Là-dessus, le vieillard se rendit chez le pope. « Bonjour, batouchka ! » commença-t-il en s’inclinant. — « Bonjour, mon cher ! quelle nouvelle ? — Voici, batouchka, je suis venu pour adresser une prière à Ta Grâce ; il est arrivé chez moi un grand malheur : mon bouc est mort ! Je viens te prier de l’enterrer. » À ces mots, le pope entra dans une violente colère, il saisit le vieillard par la barbe et le secoua avec force : « Ah ! maudit, à quoi penses-tu ? Enterrer un bouc puant ! — Mais, batouchka, ce bouc était tout à fait orthodoxe ; il t’a légué deux cents roubles. — Écoute ! vieux barbon, » reprit l’ecclésiastique, « si je te houspille, ce n’est pas parce que tu me demandes d’enterrer ton bouc, mais parce que tu as attendu jusqu’à ce moment pour m’informer de son décès : il est peut-être mort depuis longtemps déjà ! » Et après avoir pris les deux cents roubles du paysan, le pope continua en ces termes : « Eh bien, va tout de suite trouver le père diacre, dis-lui de se préparer, nous allons immédiatement enterrer le bouc. »

Le vieillard se rendit chez le diacre et lui dit : « Donne-toi la peine, père diacre, de venir chez moi pour procéder à un enterrement. — Qui est-ce qui est donc mort chez toi ? — Mais vous connaissiez mon bouc, c’est lui qui est mort. — Comment ! » fit le diacre et il appliqua un formidable soufflet sur la joue du visiteur. — « Ne me bats pas, père diacre, » reprit le paysan, « mon bouc était tout à fait orthodoxe ; en mourant il t’a légué cent roubles pour ses funérailles. — Eh ! que tu es bête, tout vieux que tu es ! » répliqua le diacre ; « pourquoi ne m’as-tu pas dit plus tôt qu’il était mort chrétiennement ? Va vite chez le sacristain : qu’il sonne les cloches pour le trépas du bouc. » Le vieillard courut chez le sacristain. « Va sonner, » lui dit-il, « pour le trépas de mon bouc. » Colère du sacristain qui empoigne la barbe du vieillard et la tire avec violence. « Lâche-moi s’il te plaît, » crie le visiteur, « mon bouc était orthodoxe, il t’a légué cinquante roubles pour son enterrement. — Que ne le disais-tu plus tôt ? Si j’avais été prévenu de cela, il y a longtemps que j’aurais sonné le trépas du bouc ! » Ayant ainsi parlé, le sacristain se rendit précipitamment à l’église et sonna à toute volée.

Le pope et le diacre vinrent célébrer l’office des morts chez le vieillard, après quoi, ils mirent le bouc dans un cercueil et l’allèrent inhumer au cimetière.
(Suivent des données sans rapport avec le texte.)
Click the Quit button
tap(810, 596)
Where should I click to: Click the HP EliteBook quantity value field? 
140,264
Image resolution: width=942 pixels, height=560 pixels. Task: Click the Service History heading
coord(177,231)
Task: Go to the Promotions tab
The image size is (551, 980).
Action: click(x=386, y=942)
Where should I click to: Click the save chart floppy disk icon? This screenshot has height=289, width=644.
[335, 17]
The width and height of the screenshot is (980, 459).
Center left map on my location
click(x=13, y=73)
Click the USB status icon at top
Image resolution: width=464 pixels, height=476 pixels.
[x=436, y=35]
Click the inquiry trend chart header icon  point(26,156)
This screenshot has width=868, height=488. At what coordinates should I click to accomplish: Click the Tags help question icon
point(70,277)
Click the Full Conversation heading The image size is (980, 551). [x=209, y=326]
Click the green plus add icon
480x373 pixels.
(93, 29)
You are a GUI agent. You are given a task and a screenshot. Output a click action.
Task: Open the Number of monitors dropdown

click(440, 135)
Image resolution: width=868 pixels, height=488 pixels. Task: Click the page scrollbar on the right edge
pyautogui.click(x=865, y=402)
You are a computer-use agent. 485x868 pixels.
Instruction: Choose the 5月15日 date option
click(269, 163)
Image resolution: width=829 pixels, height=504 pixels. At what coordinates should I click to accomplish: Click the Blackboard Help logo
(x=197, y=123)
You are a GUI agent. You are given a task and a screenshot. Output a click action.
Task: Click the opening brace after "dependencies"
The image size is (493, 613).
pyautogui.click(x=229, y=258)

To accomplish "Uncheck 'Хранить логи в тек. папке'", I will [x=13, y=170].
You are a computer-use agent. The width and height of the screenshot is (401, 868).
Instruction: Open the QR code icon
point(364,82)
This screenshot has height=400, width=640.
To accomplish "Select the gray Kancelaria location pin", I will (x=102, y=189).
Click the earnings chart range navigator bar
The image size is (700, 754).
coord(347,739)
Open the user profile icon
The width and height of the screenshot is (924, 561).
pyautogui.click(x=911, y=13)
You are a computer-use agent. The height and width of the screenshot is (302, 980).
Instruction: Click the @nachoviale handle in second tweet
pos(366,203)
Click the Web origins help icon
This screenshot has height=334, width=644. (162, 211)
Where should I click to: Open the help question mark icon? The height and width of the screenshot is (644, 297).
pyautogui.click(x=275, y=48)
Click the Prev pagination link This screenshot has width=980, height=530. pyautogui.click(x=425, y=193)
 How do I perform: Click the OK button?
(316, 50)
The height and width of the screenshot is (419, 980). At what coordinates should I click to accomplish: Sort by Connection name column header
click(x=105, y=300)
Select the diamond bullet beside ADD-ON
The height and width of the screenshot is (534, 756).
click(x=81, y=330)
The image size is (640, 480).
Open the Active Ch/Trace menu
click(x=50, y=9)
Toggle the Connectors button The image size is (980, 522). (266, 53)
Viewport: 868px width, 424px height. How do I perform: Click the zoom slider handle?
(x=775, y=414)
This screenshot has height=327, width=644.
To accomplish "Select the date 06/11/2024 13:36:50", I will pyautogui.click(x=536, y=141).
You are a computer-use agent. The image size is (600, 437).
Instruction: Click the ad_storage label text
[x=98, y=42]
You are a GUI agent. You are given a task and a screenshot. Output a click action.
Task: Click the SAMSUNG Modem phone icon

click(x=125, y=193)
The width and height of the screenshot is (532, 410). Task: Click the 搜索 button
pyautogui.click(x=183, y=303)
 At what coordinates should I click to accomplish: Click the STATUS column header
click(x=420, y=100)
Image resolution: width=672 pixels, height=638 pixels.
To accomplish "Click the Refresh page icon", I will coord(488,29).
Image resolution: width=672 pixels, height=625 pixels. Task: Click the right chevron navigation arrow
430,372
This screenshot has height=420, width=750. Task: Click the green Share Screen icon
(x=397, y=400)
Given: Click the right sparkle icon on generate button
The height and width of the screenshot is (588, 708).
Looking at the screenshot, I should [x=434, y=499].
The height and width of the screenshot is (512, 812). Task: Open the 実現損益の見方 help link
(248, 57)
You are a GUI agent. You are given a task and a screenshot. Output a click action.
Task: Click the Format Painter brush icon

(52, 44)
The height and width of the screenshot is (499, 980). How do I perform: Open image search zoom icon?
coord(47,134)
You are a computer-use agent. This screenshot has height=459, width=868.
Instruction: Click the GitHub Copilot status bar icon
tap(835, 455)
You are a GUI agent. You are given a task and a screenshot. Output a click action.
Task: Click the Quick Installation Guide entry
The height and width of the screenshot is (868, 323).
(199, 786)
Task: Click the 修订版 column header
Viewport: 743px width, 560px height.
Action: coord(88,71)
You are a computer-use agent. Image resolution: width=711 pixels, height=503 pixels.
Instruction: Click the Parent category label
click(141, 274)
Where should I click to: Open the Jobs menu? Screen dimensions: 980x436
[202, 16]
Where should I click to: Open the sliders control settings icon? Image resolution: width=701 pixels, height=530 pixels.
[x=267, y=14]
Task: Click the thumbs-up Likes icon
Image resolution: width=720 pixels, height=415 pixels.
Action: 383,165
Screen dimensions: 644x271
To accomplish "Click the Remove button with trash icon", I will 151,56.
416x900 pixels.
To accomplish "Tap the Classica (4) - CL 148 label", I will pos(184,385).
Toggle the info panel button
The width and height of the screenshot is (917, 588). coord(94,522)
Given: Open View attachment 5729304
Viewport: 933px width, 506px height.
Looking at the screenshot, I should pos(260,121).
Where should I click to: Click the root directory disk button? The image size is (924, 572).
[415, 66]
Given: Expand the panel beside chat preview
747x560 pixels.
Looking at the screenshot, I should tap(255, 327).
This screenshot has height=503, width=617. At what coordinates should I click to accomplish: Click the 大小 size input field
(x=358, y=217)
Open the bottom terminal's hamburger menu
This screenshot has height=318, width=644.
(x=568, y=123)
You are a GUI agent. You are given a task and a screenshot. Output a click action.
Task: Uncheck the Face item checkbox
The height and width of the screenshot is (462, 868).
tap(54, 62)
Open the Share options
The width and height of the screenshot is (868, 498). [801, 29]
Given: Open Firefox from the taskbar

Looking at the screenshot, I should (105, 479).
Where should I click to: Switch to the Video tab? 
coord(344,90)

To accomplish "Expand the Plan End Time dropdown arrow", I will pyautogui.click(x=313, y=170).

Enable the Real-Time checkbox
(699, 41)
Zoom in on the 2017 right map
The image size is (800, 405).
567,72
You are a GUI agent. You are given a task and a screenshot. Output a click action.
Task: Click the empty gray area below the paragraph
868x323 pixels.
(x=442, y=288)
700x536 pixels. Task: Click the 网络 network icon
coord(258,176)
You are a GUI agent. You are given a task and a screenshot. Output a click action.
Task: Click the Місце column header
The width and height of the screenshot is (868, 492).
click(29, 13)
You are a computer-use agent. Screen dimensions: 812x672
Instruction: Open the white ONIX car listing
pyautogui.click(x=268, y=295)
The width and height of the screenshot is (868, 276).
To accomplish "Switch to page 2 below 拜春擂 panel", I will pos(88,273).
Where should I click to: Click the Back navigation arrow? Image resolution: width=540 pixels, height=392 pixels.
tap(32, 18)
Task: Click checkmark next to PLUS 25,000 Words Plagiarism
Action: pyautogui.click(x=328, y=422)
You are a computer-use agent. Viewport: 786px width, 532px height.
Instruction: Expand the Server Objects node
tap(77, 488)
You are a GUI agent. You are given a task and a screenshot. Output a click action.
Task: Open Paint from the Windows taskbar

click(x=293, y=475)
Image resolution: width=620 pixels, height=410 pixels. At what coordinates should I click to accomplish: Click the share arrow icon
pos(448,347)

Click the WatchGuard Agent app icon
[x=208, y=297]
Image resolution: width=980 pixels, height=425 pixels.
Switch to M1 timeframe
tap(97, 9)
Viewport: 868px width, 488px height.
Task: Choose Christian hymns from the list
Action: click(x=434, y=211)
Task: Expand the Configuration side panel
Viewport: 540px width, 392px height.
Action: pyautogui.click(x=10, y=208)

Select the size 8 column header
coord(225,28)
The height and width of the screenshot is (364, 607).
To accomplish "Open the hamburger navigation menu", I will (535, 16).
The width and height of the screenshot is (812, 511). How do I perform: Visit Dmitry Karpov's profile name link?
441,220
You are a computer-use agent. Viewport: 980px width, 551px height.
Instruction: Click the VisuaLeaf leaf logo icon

Cependant cette affaire fit du bruit dans la paroisse, et l’évêque finit par apprendre qu’on avait donné la sépulture chrétienne à un bouc. Le pope et le paysan furent cités à comparaître devant le prélat. « Comment, » leur dit-il, avez-vous osé enterrer un bouc ? Ah ! vous êtes des impies. — Mais ce bouc ne ressemblait pas du tout aux autres, » observa le vieillard ; « avant de mourir, il a légué mille roubles à Votre Grandeur. — Eh ! vieil imbécile, ce que je te reproche, ce n’est pas d’avoir fait enterrer ton bouc, mais de l’avoir laissé mourir sans sacrements. » L’évêque prit les mille roubles et renvoya indemnes les deux accusés.